DOCUMENT PASSAGE |
----

Grounded in traditional values, True North brings a balanced view to today's pressing issues.
.
Home
Subscribe
True North Radio..
News Archives
Radio Archives
Advertise
Contribute
Links
Contact Us
. Editorial

An Example of Frugality in Government  
By Martin Harris

In an effort to be positive, it’s my intent to describe in this column the adherence-to-frugality principle in the Vermont Constitution (within Article 18, for the literal-minded) and how, in one aspect of governance anyway, the under-the-Golden-Dome (GD for short) folks try to be faithful to it. That’s to counter the many times, in this column and elsewhere, when I and others have expressed some frustration with the GD folks and others (in the judicial branch, for example, with the findings of penumbras and emanations in the Vermont Constitution which require a statewide school property tax) who, we think, haven’t taken the Vermont Constitution as seriously as they should have. Frugality, of course, comes to mind.

Let me start with a somewhat dated reference to goings-on in, as I recall, Norman, Oklahoma a score of years ago, which received a lot of coverage in the planning and zoning literature at the time. It seems the City had determined the need for a new reservoir and watershed, had identified the lands on an acquisition map, and then had done nothing for a number of years while the identified acreage dwindled (of course) in value, after which the City offered the landowners the reduced value for their holdings. A sort of frugality-in-governance, I guess you might call it. The same behavior pattern has been ascribed to Detroit City government in the Poletown land acquisition (on behalf of General Motors), to New London City government in the waterfront land acquisition (on behalf of Pfizer), and even to New York State government in some of its smaller Adirondack Park acquisitions. No effort (maximizing instead of minimizing return-to-landowers) to my knowledge, was ever practiced on behalf of the affected landowners (and against a government effort at frugality at those landowners’ personal expense, I guess you might say) with the exception of those recent cases in Nevada where friends-of-the-Guv were advised what desert acreage to buy in advance of highway expansion.

----

ENTRIES PROVIDED |
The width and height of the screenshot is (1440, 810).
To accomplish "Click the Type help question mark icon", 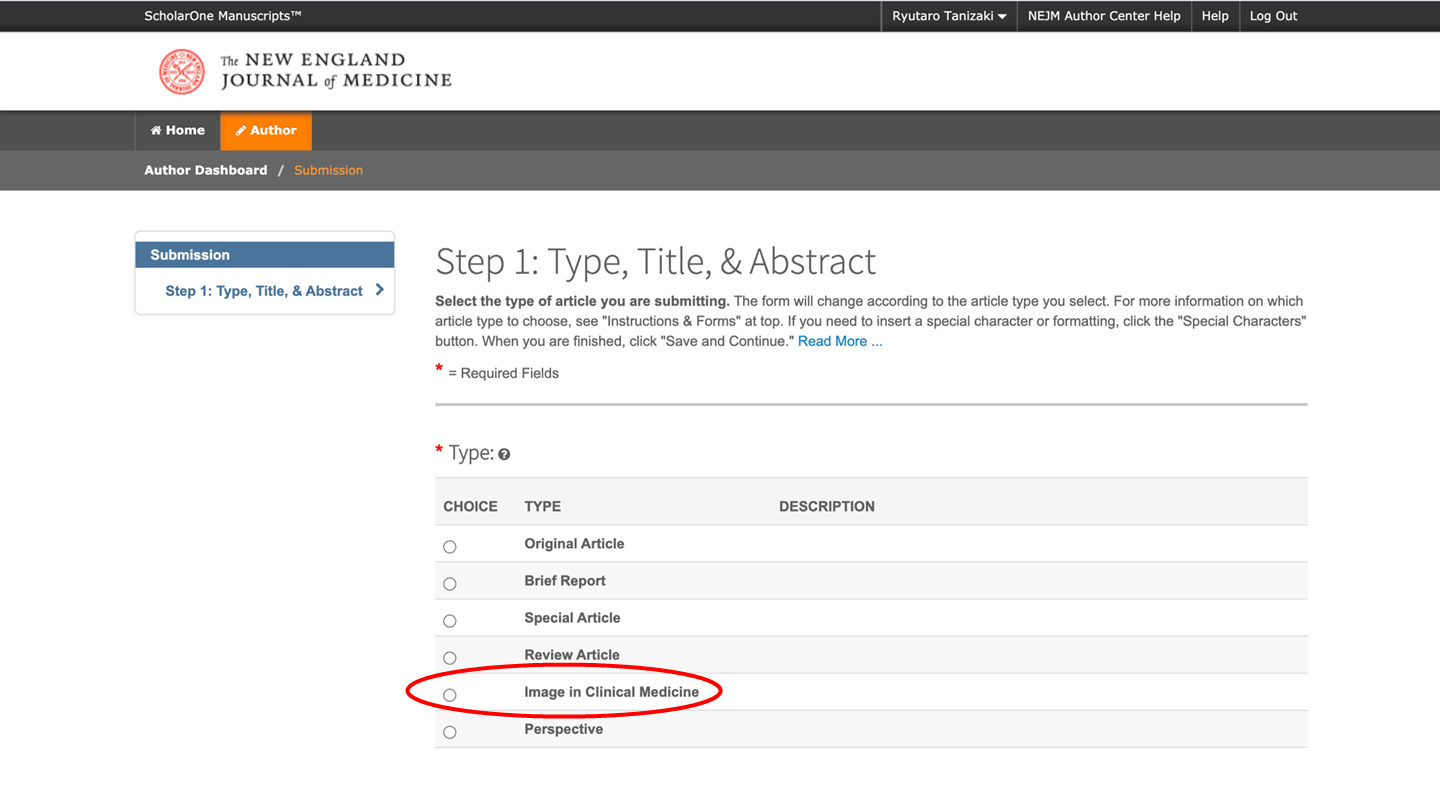I will (504, 454).
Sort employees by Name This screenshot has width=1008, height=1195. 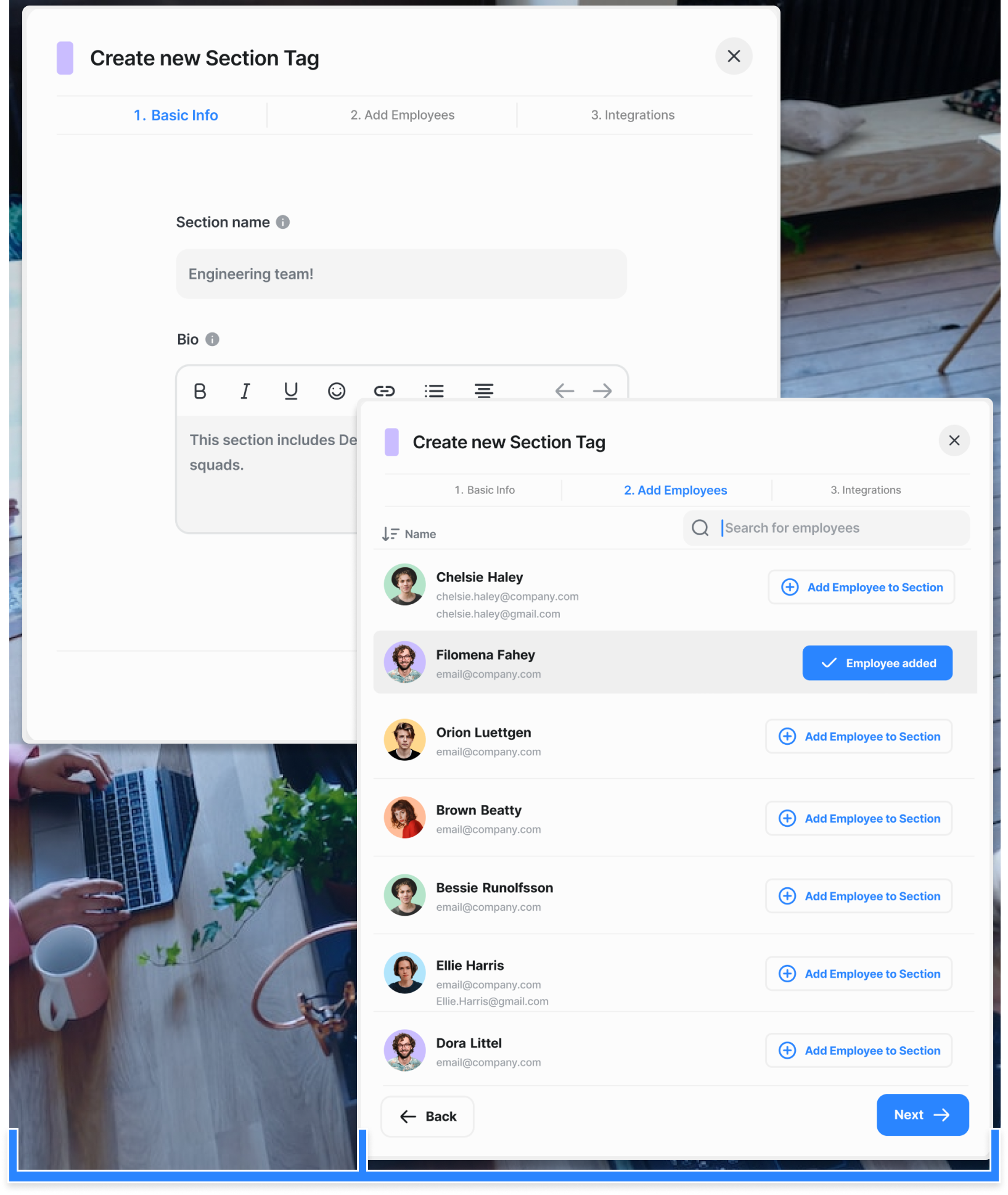[x=409, y=534]
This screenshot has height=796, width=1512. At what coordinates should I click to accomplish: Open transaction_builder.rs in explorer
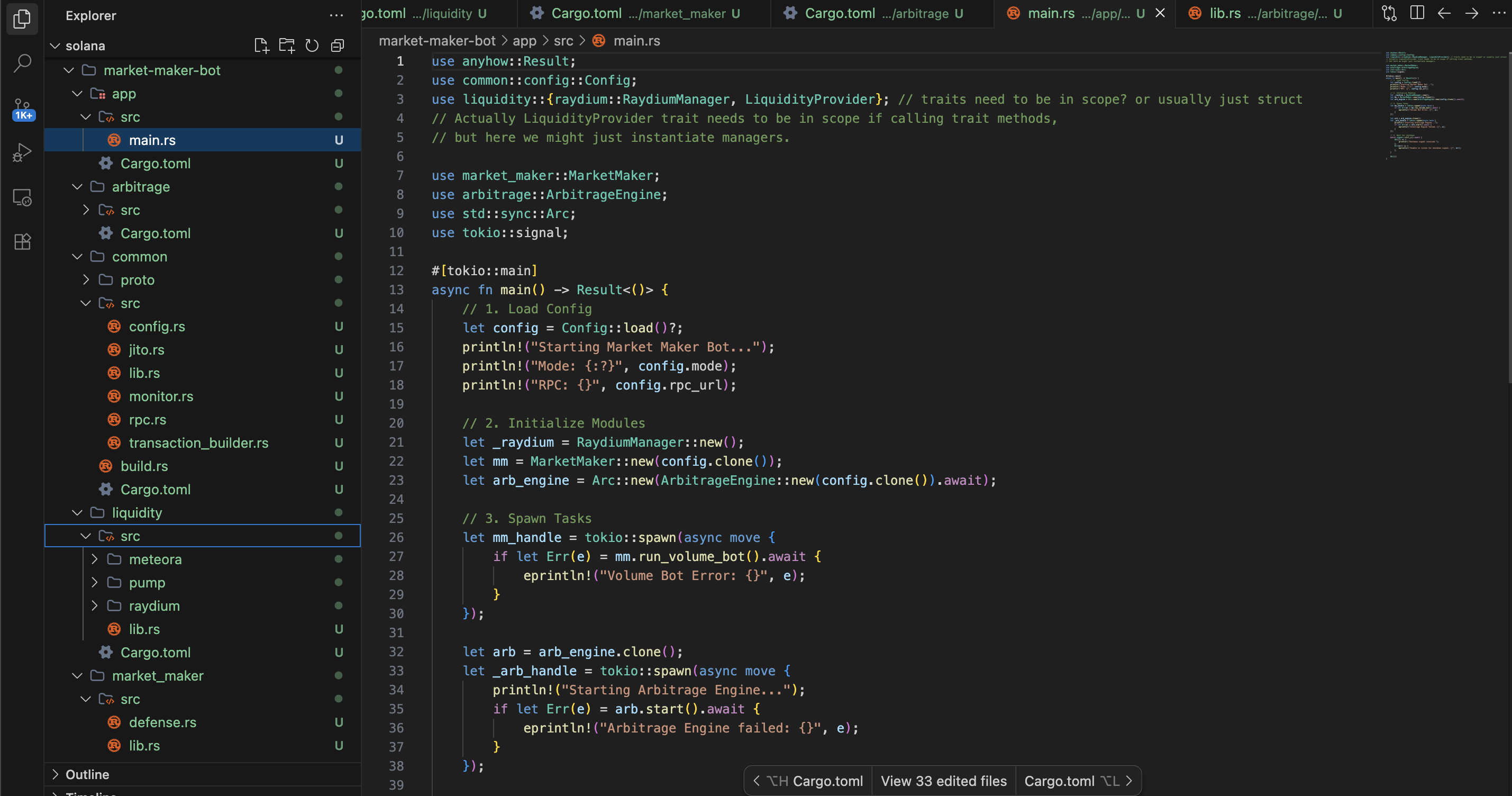[x=198, y=442]
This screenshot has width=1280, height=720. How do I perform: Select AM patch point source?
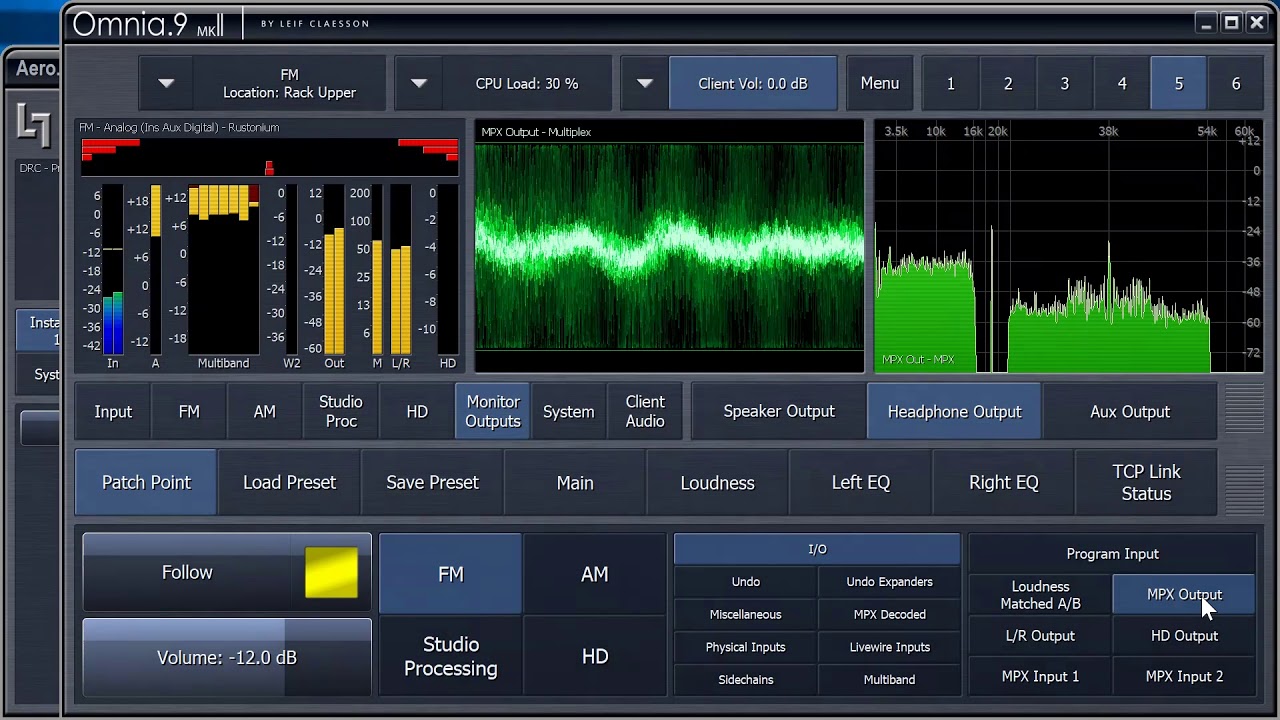click(x=595, y=574)

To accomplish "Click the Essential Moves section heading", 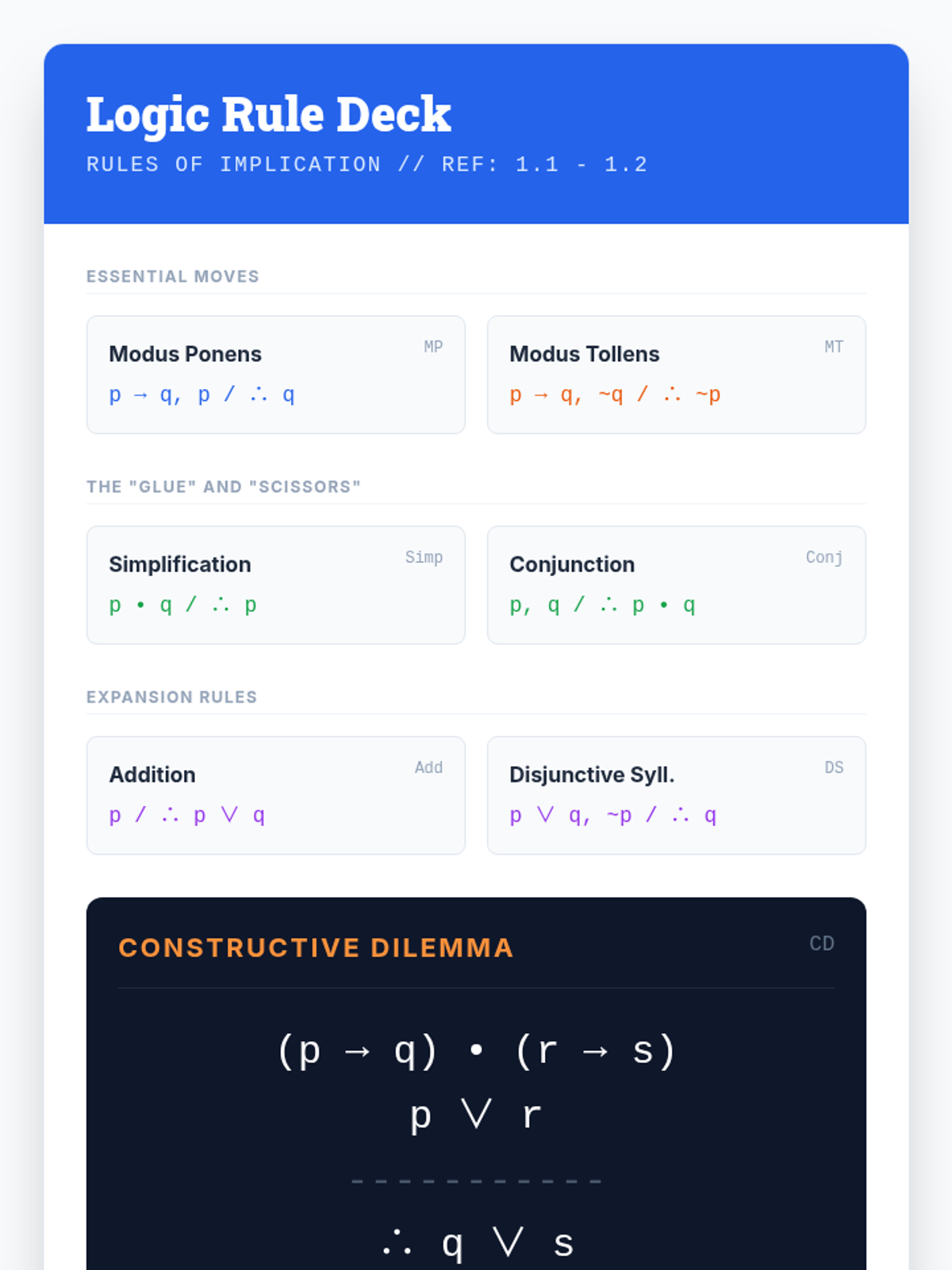I will click(x=172, y=276).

----

SET TASKS |
1/ Update the editorial from "News Archives" to "comes to mind.", putting "State Constitution" in place of "Vermont Constitution".
2/ Which governments does the editorial tie to the practice of marking land for purchase, waiting while its value drops, and then offering the lower price? List all of them.
3/ Using the editorial, say whether each statement agrees with it: (a) The Norman, Oklahoma events happened about twenty years before. (b) Detroit's Poletown land acquisition was made on behalf of Pfizer. (c) The frugality principle appears in Article 18 of the Vermont Constitution.

RESPONSES PER TASK |
1/
News Archives
Radio Archives
Advertise
Contribute
Links
Contact Us
. Editorial

An Example of Frugality in Government  
By Martin Harris

In an effort to be positive, it’s my intent to describe in this column the adherence-to-frugality principle in the State Constitution (within Article 18, for the literal-minded) and how, in one aspect of governance anyway, the under-the-Golden-Dome (GD for short) folks try to be faithful to it. That’s to counter the many times, in this column and elsewhere, when I and others have expressed some frustration with the GD folks and others (in the judicial branch, for example, with the findings of penumbras and emanations in the State Constitution which require a statewide school property tax) who, we think, haven’t taken the State Constitution as seriously as they should have. Frugality, of course, comes to mind.

2/
- The City government of Norman, Oklahoma (reservoir and watershed lands)
- Detroit City government (Poletown land acquisition)
- New London City government (waterfront land acquisition)
- New York State government (some of its smaller Adirondack Park acquisitions)

3/
(a) Yes: "goings-on in, as I recall, Norman, Oklahoma a score of years ago"
(b) No: "the Poletown land acquisition (on behalf of General Motors)"
(c) Yes: "the adherence-to-frugality principle in the Vermont Constitution (within Article 18, for the literal-minded)"